━━━━━ DATASET RECORDS
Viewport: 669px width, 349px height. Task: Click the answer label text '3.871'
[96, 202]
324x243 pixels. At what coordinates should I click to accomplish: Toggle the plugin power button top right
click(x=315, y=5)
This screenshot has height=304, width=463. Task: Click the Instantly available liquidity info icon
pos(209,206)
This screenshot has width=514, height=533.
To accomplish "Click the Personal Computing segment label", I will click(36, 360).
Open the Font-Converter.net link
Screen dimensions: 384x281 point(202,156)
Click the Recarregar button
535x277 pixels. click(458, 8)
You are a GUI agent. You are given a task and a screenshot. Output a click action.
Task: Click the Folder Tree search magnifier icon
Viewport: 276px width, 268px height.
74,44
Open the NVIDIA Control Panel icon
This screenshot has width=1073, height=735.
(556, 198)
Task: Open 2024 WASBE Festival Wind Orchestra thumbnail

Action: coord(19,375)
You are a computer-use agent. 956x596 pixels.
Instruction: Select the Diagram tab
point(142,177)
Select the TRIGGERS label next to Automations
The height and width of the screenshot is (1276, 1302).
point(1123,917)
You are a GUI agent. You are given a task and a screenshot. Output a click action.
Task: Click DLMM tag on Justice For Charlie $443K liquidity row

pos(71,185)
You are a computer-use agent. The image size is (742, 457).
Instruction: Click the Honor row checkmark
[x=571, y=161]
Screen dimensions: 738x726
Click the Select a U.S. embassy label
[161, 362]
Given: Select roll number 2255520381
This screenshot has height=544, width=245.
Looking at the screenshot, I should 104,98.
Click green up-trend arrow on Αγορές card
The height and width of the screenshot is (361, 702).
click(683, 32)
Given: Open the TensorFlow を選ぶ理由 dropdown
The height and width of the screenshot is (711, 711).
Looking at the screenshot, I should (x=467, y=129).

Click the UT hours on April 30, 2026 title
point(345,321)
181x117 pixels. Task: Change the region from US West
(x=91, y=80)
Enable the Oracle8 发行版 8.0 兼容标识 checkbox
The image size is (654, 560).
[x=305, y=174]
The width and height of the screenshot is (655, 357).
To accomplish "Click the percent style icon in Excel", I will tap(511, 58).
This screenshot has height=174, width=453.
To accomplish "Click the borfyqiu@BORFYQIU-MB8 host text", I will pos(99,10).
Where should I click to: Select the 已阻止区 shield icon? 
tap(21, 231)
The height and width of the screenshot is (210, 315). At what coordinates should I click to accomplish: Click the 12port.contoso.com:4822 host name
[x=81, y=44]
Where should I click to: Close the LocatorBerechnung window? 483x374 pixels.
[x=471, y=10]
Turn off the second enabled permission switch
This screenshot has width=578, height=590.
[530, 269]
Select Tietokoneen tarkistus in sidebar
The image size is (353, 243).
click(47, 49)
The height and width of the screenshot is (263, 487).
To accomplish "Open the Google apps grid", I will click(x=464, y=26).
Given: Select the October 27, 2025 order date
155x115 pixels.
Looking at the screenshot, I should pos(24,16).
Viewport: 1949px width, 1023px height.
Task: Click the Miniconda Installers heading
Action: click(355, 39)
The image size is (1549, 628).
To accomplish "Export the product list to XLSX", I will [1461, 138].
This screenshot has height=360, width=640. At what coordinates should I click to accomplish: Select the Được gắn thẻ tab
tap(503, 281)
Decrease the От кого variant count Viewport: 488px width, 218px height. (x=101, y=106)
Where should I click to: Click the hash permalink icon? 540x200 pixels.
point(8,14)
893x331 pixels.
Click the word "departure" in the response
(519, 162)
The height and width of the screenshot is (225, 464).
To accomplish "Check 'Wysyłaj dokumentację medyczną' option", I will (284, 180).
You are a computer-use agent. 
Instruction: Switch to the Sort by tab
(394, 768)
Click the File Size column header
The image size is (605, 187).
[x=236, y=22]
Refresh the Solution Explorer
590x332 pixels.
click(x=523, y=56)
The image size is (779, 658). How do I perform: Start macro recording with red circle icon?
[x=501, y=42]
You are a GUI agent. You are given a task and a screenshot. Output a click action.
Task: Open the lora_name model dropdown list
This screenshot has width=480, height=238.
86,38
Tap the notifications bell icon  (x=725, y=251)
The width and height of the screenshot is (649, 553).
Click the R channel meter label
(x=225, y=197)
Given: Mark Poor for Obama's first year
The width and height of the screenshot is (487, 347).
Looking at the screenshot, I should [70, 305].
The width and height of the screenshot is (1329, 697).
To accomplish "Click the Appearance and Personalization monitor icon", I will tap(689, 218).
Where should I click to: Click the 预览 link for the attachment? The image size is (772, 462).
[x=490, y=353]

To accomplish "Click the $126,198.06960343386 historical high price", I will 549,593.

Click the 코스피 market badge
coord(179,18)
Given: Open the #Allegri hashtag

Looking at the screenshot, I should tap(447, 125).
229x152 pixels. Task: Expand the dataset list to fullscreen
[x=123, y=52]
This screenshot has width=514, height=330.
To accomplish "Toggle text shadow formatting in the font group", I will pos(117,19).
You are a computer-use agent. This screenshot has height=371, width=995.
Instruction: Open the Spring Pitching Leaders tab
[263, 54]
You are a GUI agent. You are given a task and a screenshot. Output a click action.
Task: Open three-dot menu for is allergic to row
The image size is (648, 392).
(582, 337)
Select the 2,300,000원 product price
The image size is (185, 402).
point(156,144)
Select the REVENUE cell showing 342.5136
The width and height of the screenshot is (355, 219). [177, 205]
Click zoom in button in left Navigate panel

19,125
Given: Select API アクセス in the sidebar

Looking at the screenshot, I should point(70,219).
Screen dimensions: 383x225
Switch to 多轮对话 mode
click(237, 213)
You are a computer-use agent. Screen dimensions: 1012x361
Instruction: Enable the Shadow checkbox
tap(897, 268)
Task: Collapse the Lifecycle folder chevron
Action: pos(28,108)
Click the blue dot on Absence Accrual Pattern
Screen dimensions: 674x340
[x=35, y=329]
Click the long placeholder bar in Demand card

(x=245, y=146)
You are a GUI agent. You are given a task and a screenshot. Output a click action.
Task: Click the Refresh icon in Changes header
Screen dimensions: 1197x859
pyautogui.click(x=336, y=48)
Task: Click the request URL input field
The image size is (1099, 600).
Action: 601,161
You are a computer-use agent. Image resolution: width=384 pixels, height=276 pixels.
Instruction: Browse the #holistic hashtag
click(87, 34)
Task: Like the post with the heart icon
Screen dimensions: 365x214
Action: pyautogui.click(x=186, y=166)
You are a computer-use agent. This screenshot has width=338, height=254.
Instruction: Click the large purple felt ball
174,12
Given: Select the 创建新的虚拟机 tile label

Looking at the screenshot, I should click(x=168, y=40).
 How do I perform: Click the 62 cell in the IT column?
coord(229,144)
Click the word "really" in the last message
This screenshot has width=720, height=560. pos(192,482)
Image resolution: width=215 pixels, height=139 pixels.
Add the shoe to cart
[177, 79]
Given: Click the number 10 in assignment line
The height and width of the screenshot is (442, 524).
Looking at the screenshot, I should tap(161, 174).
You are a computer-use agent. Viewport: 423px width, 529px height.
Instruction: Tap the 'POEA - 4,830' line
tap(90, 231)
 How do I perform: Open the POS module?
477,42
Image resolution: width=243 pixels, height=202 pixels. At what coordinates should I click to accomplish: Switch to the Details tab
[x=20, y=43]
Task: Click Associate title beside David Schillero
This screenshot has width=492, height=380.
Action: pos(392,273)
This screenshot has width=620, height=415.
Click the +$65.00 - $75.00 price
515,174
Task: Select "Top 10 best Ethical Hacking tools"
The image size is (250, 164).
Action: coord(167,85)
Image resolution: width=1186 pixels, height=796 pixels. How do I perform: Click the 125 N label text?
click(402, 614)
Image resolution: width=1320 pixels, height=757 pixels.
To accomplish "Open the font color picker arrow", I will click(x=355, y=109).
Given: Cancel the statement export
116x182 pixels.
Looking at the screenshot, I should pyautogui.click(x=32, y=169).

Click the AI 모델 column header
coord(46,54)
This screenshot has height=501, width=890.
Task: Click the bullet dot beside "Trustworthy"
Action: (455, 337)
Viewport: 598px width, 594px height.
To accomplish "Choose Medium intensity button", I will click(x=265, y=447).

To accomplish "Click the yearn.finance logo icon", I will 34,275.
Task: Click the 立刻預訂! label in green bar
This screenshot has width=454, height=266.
━━━━━━━━━━
| YOUR INSTRUCTIONS |
Look above for the line holding "Task: Like the post with the heart icon" and the line holding "Given: Click the number 10 in assignment line", then output exactly those two lines and every line between them, nothing more.

| ANSWER SECTION |
Task: Like the post with the heart icon
Screen dimensions: 365x214
Action: pyautogui.click(x=186, y=166)
You are a computer-use agent. This screenshot has width=338, height=254.
Instruction: Click the large purple felt ball
174,12
Given: Select the 创建新的虚拟机 tile label

Looking at the screenshot, I should click(x=168, y=40).
 How do I perform: Click the 62 cell in the IT column?
coord(229,144)
Click the word "really" in the last message
This screenshot has width=720, height=560. pos(192,482)
Image resolution: width=215 pixels, height=139 pixels.
Add the shoe to cart
[177, 79]
Given: Click the number 10 in assignment line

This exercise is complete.